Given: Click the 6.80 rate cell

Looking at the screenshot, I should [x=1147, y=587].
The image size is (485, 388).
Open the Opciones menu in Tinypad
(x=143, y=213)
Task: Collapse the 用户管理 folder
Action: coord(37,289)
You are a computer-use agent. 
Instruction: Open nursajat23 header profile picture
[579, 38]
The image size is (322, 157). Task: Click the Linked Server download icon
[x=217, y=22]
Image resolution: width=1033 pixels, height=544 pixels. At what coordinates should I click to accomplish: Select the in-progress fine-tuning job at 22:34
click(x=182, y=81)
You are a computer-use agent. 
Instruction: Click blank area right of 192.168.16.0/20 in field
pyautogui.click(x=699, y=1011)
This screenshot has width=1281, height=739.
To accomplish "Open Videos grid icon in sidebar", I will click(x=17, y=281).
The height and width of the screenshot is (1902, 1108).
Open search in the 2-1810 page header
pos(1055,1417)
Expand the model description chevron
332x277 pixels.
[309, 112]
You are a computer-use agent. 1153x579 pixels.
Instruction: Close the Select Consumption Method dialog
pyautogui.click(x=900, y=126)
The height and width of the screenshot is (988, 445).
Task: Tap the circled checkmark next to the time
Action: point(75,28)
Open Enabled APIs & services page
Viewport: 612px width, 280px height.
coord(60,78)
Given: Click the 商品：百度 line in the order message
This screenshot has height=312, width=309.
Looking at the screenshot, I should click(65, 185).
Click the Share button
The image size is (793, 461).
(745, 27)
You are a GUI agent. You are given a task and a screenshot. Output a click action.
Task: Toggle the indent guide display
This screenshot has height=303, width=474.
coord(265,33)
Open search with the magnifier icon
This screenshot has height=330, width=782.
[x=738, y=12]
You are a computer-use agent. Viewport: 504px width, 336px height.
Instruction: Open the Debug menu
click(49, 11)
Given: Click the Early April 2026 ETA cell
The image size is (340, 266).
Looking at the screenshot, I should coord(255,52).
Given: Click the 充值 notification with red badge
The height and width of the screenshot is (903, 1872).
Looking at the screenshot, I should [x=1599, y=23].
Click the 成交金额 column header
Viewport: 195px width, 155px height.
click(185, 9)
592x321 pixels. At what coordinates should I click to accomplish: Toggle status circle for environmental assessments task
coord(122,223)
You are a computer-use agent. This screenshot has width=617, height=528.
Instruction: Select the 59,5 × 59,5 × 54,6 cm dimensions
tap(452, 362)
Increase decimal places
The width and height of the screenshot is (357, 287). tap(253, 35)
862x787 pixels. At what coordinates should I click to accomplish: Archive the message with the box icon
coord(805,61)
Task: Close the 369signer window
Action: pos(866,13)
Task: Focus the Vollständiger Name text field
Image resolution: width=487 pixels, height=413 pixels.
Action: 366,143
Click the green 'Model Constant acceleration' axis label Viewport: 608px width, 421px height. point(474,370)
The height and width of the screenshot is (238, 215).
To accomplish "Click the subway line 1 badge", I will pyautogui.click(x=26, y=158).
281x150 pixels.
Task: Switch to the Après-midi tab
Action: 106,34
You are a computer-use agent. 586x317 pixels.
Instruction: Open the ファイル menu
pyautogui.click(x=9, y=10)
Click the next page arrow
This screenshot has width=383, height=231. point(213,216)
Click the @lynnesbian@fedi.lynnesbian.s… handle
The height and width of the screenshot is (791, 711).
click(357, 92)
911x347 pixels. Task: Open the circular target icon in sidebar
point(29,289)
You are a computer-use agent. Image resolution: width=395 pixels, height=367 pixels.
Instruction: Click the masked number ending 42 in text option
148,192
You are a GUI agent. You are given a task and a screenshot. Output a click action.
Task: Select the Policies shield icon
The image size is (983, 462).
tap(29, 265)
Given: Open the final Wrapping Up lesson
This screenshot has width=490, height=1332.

Action item: When a line in the listing has the word "agent", return that line.

Answer to the problem:
You are a computer-use agent. 
You are a computer-use agent. 
You are a computer-use agent. 1153x579 pixels.
You are a GUI agent. You are given a task and a screenshot. Output a click action.
You are a computer-use agent. Viewport: 504px width, 336px height.
You are a computer-use agent. This screenshot has width=617, height=528.
You are a computer-use agent. 586x317 pixels.
You are a computer-use agent. Image resolution: width=395 pixels, height=367 pixels.
You are a GUI agent. You are given a task and a screenshot. Output a click action.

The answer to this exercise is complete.